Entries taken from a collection
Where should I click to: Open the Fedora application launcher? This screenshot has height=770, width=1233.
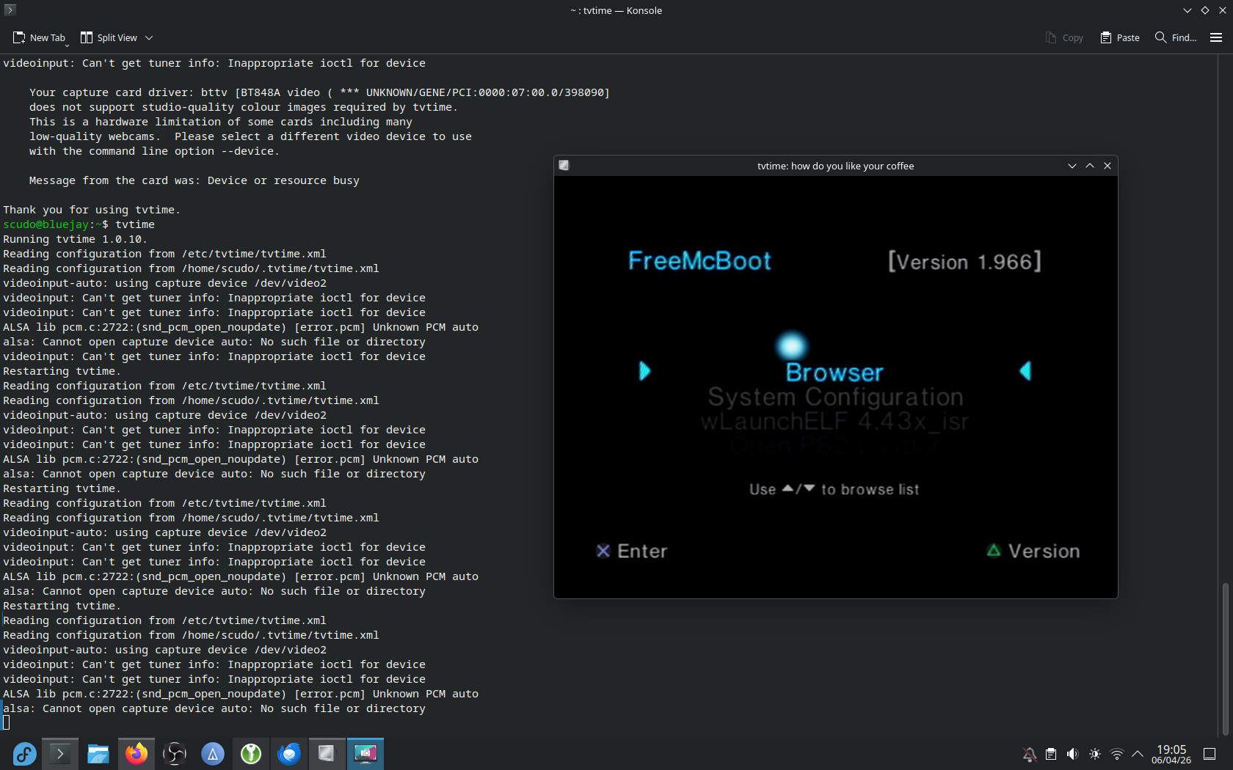tap(23, 754)
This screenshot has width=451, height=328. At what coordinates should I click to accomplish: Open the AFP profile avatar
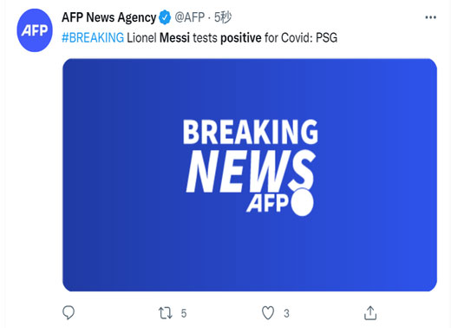(35, 30)
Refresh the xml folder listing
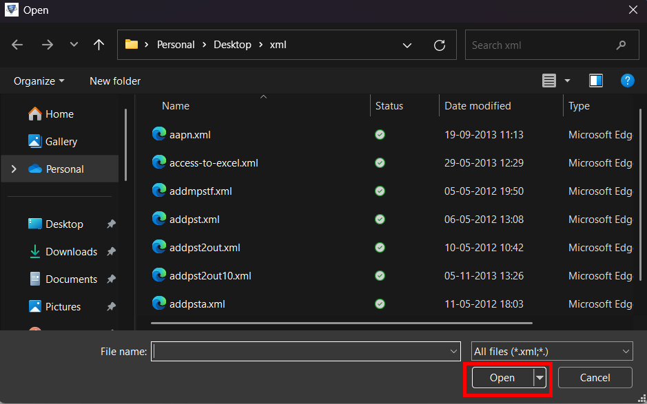 click(x=440, y=45)
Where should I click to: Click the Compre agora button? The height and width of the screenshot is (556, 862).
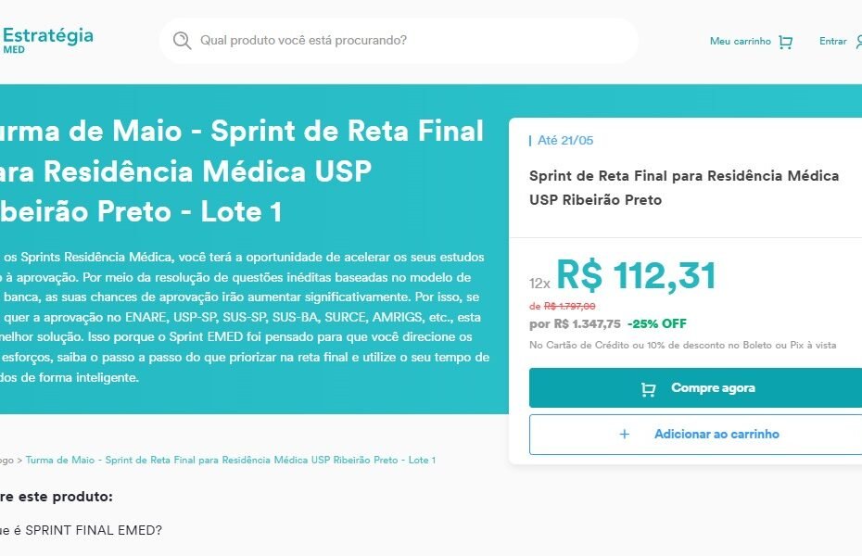point(695,388)
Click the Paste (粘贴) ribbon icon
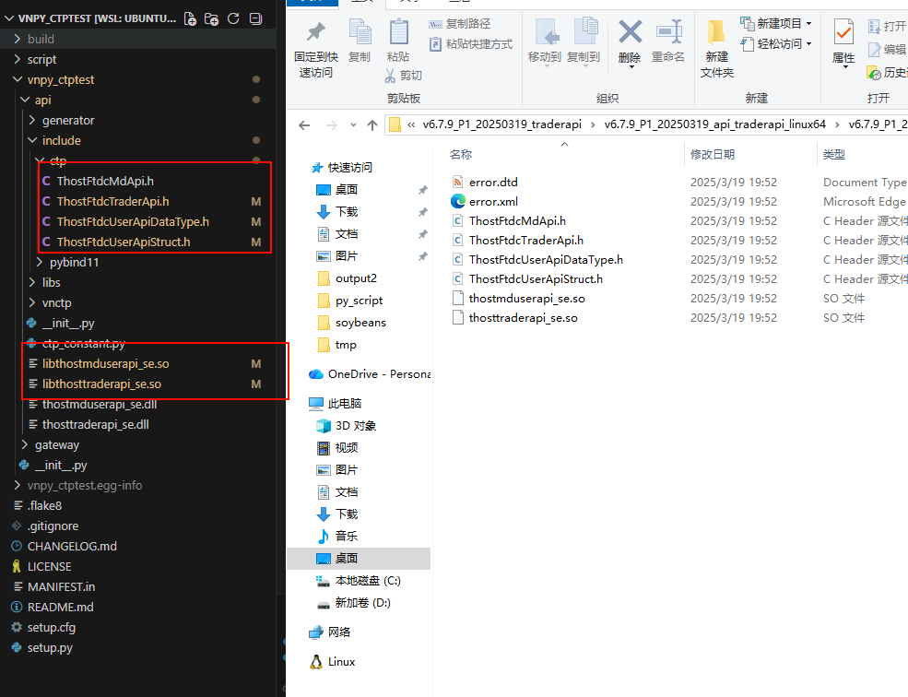The image size is (908, 697). click(x=398, y=41)
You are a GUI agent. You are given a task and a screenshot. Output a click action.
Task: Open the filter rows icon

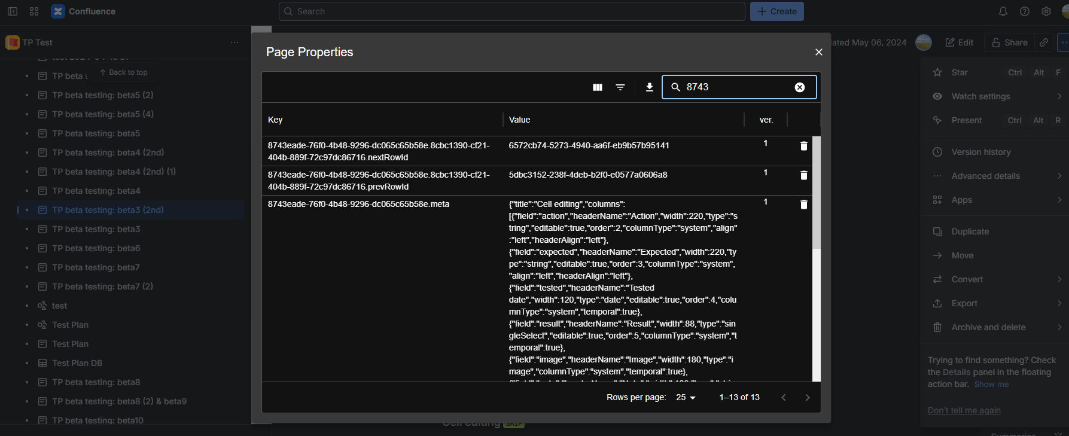pos(620,87)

PROBLEM DETAILS
Each entry above must be set down word for word; none of its pictures belong in the copy.

COMPLETED TASK
Where should I click to: Open the Fedora application launcher? This screenshot has height=770, width=1233.
tap(23, 754)
This screenshot has width=451, height=328. At what coordinates should I click to accomplish: Open the AFP profile avatar
(35, 30)
Refresh the xml folder listing
 click(x=440, y=45)
Where should I click to: Click the Compre agora button? The height and width of the screenshot is (556, 862).
point(695,388)
Click the Paste (粘贴) ribbon icon
The image size is (908, 697). click(x=398, y=41)
You are a GUI agent. You are given a task and a screenshot. Output a click action.
Task: Open the filter rows icon

pos(620,87)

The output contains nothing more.